* _Your task_
Give the lines again word for word, beginning with the one containing "Viewport: 324px width, 324px height." and ending with the last line of the material below.

* _Source material_
'''

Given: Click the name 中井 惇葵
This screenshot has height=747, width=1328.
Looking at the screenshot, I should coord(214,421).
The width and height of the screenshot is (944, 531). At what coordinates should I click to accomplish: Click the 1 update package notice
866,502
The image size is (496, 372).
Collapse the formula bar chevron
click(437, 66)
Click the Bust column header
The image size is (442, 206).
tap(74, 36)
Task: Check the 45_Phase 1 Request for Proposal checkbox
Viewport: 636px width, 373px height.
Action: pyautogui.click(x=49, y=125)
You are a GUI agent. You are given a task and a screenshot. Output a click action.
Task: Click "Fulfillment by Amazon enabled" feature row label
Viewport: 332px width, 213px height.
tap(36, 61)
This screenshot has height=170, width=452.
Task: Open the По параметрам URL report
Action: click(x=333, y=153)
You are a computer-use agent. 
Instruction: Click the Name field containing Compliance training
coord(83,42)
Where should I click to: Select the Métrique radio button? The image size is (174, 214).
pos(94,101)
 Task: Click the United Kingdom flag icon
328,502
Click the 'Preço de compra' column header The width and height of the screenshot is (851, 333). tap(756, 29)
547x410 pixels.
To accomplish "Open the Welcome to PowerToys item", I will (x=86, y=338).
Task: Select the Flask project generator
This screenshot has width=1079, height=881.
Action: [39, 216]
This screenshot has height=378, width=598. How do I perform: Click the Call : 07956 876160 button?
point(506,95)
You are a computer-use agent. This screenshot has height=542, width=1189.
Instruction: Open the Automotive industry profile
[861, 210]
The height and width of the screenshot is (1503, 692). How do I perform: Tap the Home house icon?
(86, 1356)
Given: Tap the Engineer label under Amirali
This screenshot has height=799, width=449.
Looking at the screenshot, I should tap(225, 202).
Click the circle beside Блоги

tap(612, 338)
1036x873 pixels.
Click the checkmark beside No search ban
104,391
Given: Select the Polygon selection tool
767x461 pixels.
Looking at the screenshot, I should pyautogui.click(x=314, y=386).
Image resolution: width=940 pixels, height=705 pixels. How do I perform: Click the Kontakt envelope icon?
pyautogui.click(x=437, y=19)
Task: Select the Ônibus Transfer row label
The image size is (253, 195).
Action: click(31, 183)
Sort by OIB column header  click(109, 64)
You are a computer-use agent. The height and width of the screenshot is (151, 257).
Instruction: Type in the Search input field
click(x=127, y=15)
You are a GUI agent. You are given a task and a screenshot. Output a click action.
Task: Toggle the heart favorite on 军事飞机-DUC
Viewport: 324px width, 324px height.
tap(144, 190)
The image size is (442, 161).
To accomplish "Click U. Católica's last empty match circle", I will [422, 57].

'''

* _Result below_
Viewport: 324px width, 324px height.
tap(144, 190)
The image size is (442, 161).
To accomplish "Click U. Católica's last empty match circle", I will [422, 57].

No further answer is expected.